10/12/2005

Eh sì, figliuoli miei, lo so che v’hanno raccontato che il rock italiano degli anni 80 era solo Litfiba, Cccp e poi nulla. Magari i più bravini fra voi conoscono anche i Negazione. E invece non era così. Ci stava una miriade di gruppi bravi bravi, che rivoltarono con passione e dedizione lo stivale dai calzini. E quasi tutti venivano dalla provincia, in un ribaltamento epocale dei rapporti di forza del rock italiano che è forse il senso più profondo della new wave italiana, con le mille etichette indipendenti che si portò dietro. Il verbo era “noi siamo al centro del mondo come chiunque altro, perché il centro del mondo non esiste più, e quindi nemmeno la provincia non esiste più”, come disse il buon Massimo Zamboni, sintetizzando in poche parole quello che prima di lui aveva fatto il Great Complotto di Pordenone. Ecco, proprio lo stesso facevano – e benissimo – i Not Moving da Piacenza, profonda Val Padana che si ritrovò a incendiare emozioni e fantasie dei kidz italiani e stranieri, perfino d’oltreoceano. Come spiega benissimo il Dvd che accompagna questo cd live, i Not Moving contano tra i loro fans personaggi completamente diversi fra loro come Jello Biafra (Dead Kennedys… uno dei padri dell’hardcore…), Cristiano Godano e Max Pezzali (già, quello). Qualcosa vorrà dire, no?

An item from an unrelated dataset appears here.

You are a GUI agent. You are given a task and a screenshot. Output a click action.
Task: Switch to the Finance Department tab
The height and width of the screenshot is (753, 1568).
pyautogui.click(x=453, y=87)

Ma com’è questo disco? Bello, cazzo: un grezzo e tosto garage punk blues che, come spiega Luca Frazzi nel Dvd, anticipò di un anno i Gun Club. Non poco. I Not Moving non riuscirono mai ad afferrare il treno della popolarità, come fecero per strade diverse Litfiba e Cccp, ma furono il primo gruppo italiano degli anni 80 a suonare internazionale, capace di influenzare e precedere la stessa scena estera. Un risultato che si ripete talmente poco spesso, qui, che già per questo andrebbero venerati con tanto di candelina e santino. Non è solo un cd&dvd nostalgia, questo: è l’annuncio della rentrèe. Cosa saranno in grado di fare, dopo venti anni, lo scopriremo solo vivendo. Però questi animaletti rock’n’roll, che all’epoca scorrazzavano sussultanti per i palchi di mezza Europa finendo anche sugli schermi Rai, non sono stati colle mani in mano in tutti questi anni: il batterista Tony Face ha animato e diretto i Link Quartet, la vocalist Lilith ha prodotto una stimata carriera solista. Magari fanno pure bene.